Oek de Jong in Weimar: Goethe’s Zonneklep
Door Reinjan Mulder
Veertig jaar geleden, op 8 juli 1977 om precies te zijn, was de toen nog onbekende schrijver Oek de Jong halverwege de middag in Weimar. Onder leiding van prof. Hans Jaffe, de illustere kunsthistoricus, bezocht de student kunstgeschiedenis het laatste woonhuis van Goethe, aan het Frauenplan in Weimar. Daar zag hij hoe ‘boven het hoofdeinde van het bed … Goethe’s Augenschirm (hing). Zijn zonneklep.’
Deze groene, metalen zonneklep zou een aantal jaren later later i9n een modernere variant opduiken in Oek de Jong’s veelgelezen romandebuut Opwaaiende zomerjurken, en ook nog eens in een mooi dankwoord van hem na de uitreiking van de Haagse Bordewijkprijs, dat later in het tijdschrift Tirade werd gepubliceerd.
Oek de Jong ging in dat dankwoord onder meer in op het besef van ongelijktijdigheid, toen hij zei: ‘In die zonneklep had blijkbaar zijn hoofd gepast – een hoofd dat al honderdvijftig jaar niet meer bestond.’
Gelukkig hangt die zonneklep nog steeds boven dat bed, op dezelfde groene, bewerkte lap als toen, iets meer uitgebleekt misschien, iets valer nog, maar nog altijd verbazingwekkend als het stoffelijk omhulsel van Goethe’s al zo lang vergane geniale brein.
Toen ik hem zag hangen, moest ik meteen weer aan het verhaal van Oek de Jong denken.

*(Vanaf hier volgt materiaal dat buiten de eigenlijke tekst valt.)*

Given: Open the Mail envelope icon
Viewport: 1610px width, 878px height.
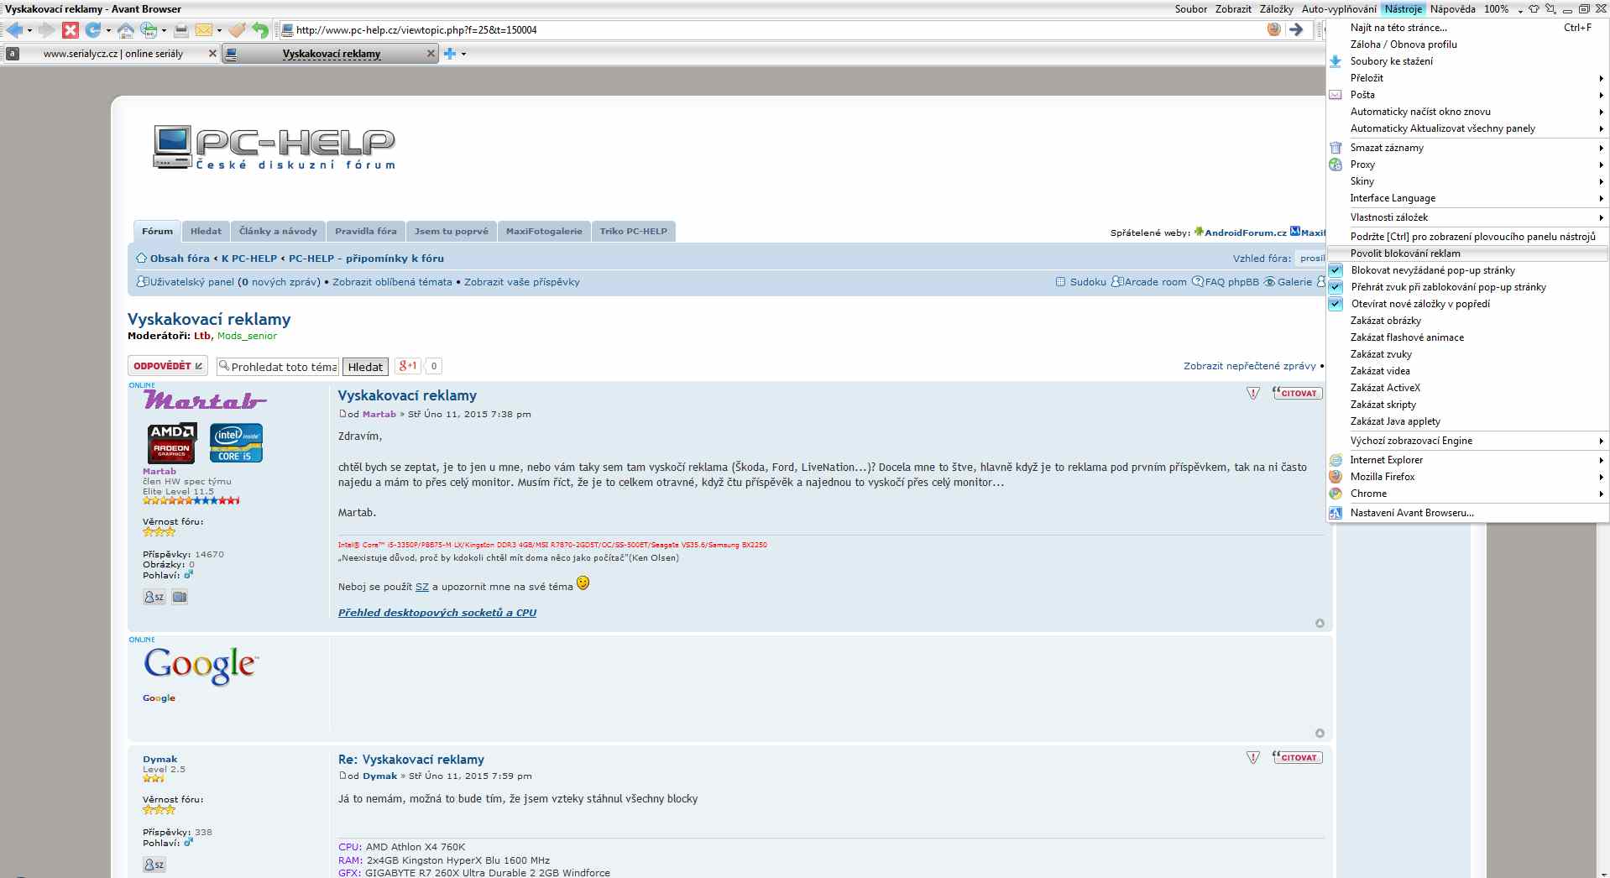Looking at the screenshot, I should pyautogui.click(x=203, y=30).
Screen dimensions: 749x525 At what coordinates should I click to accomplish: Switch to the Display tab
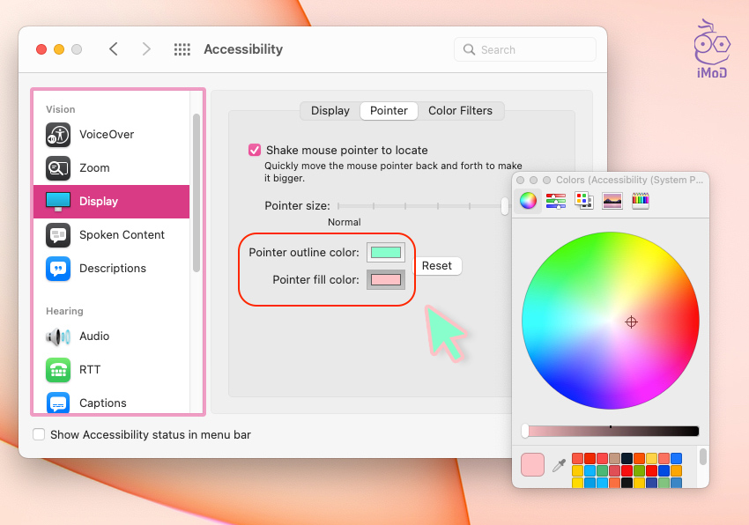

Ik maakte er een foto van, die door de schemering in Goethes sterfkamer nog maar nauwelijks een zonneklep laat zien, en zette hem op Facebook.
Pas op dat moment realiseerde ik me dat de klep die boven zijn bed hing, en die Goethe volgens Oek de Jong in staat moest hebben gesteld om beter om zich heen te kijken, tegelijk de klep was geweest die hem nog tot kort voor zijn dood tegen ‘meer licht’, zijn befaamde laatste wens, had afgeschermd.